In the case of Louisville & Nashville Railroad Company v. Commonwealth, 99 Ky., 663, which was a penal prosecution under the statute, supra, against the railroad company, for unlawfully and wilfully, by its agents in charge of its train, failing: and refusing, as alleged, to furnish a separate coach for white and colored passengers, it appeared from the proof that the train had been chartered bv two individuals to run from Greens-burg to Campbellsville and return the same day; that they collected the fares and directed at what stations the train should stop, but that the train was operated by the company’s crew, including the conductor. Among the passengers on the train were two negroes, Thomas White and his wife; when they boarded the train they entered the compartment of the separate coach set apart for persons of their color and which had theretofore been so used by the railroad company, but before reaching their destination they were compelled to give up the colored compartment to white persons and ride in a mail and tool car attached to the train. It also appeared from the proof that the compartment of the separate coach set apart for colored passengers and from which White and wife were ejected, conformed in its finish and appointments, to the requirements of the statute. Upon the state of facts thus presented, we said:

*508“Where the company has furnished the kind of cars or coaches which the law requires, section 799, Kentucky Statutes imposes the duty on the conductor or manager of the railroad to assign the white and colored passengers to their respective coaches or compartments therein. Section 800 provides a penalty to be imposed on the conductor or manager for his failure to discharge the duty required of him. This is not a proceeding to recover damages of the company for a wrongful act of its agent or employe. It is a penal prosecution to impose a fine against the company for the alleged violation of a statute. The company cannot be fined for an act of those whom it puts in charge of a train because they may have violated a penal statute. The failure to furnish the coaches for the transportation of white and colored pasengers of the kind required by the statute is an offense of the company. A failure to assign the white and colored passengers to their respective coaches or compartments is an offense of such conductor or those in charge of the train. For the offense of the company the conductor cannot be convicted and fined, neither can the company be convicted and fined for the offense of the conductor or those in charge of the train, as is the result of this prosecution. The court should have told the jury to find for the defendant.”

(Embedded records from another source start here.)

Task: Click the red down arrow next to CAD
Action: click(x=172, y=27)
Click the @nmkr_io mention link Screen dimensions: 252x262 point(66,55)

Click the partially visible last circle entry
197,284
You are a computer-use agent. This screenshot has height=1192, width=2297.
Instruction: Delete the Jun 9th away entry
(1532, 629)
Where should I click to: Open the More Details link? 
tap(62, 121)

No reason is apparent for saying that appellee’s conductor should have required the colored passenger in the sleeper to leave it and take the compartment in the day coach designated for his race, but if such had been his duty, appellee cannot under the statute and in view of the authority, supra, be indicted or punished because of its nonperformance.

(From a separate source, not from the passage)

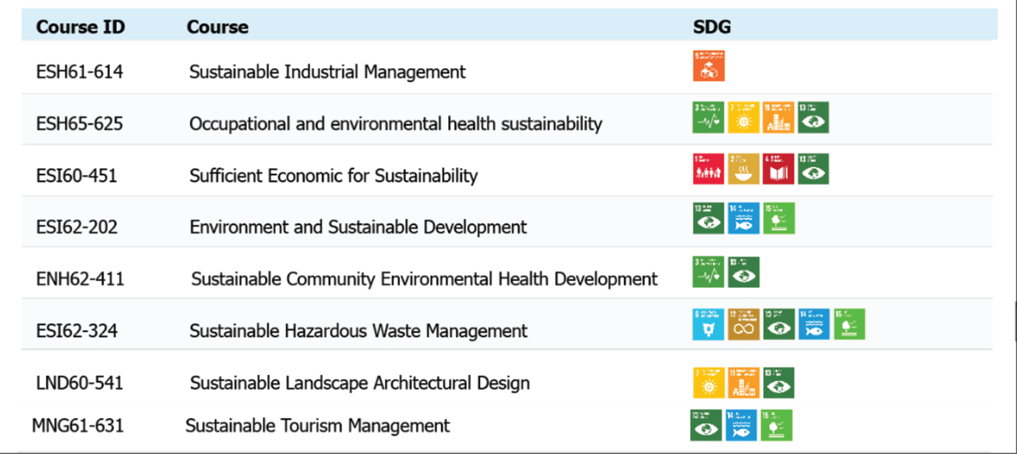1017x454 pixels.
Task: Click SDG 3 health icon in ENH62-411 row
Action: coord(708,272)
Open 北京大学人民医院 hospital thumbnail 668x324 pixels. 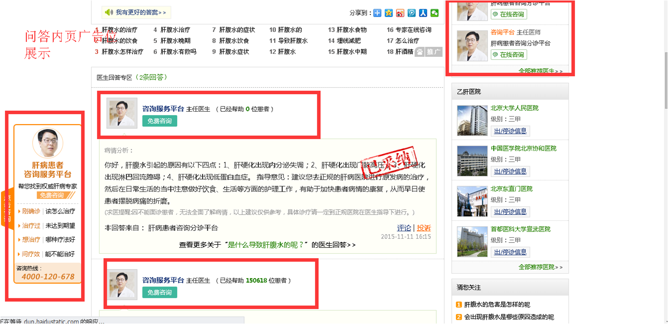click(x=472, y=121)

The statute does not require railroad companies to have sleeping cars in their- trains or own them; they are owned and furnished by the Pullman Company. Appellee did, however, have in its train a separate day coach for white and colored passengers, partitioned and lettered as the statute requires, and it was not claimed by the Commonwealth that this separate coach did not amply accommodate all white and colored passengers on the train, or that the compartment thereof set apart for colored passengers, was any less convenient, comfortable or attractive than the compartment or other day coaches set apart to the whites. The only complaint is that such a sleeping car, or compartment thereof, as would afford a separation of white and colored passengers in the *509manner contemplated by the statute, was not provided by appellee. As previously remarked, appellee was under no duty to furnish sleeping cars for its train, and such a construction of the statute, which is a highly penal one, is not warranted by its language or by any rule of construction known to us.

The conclusions already expressed being decisive of the case, we deem it unnecessary to consider other questions discussed in the briefs of counsel.

For the reasons indicated the judgment is affirmed.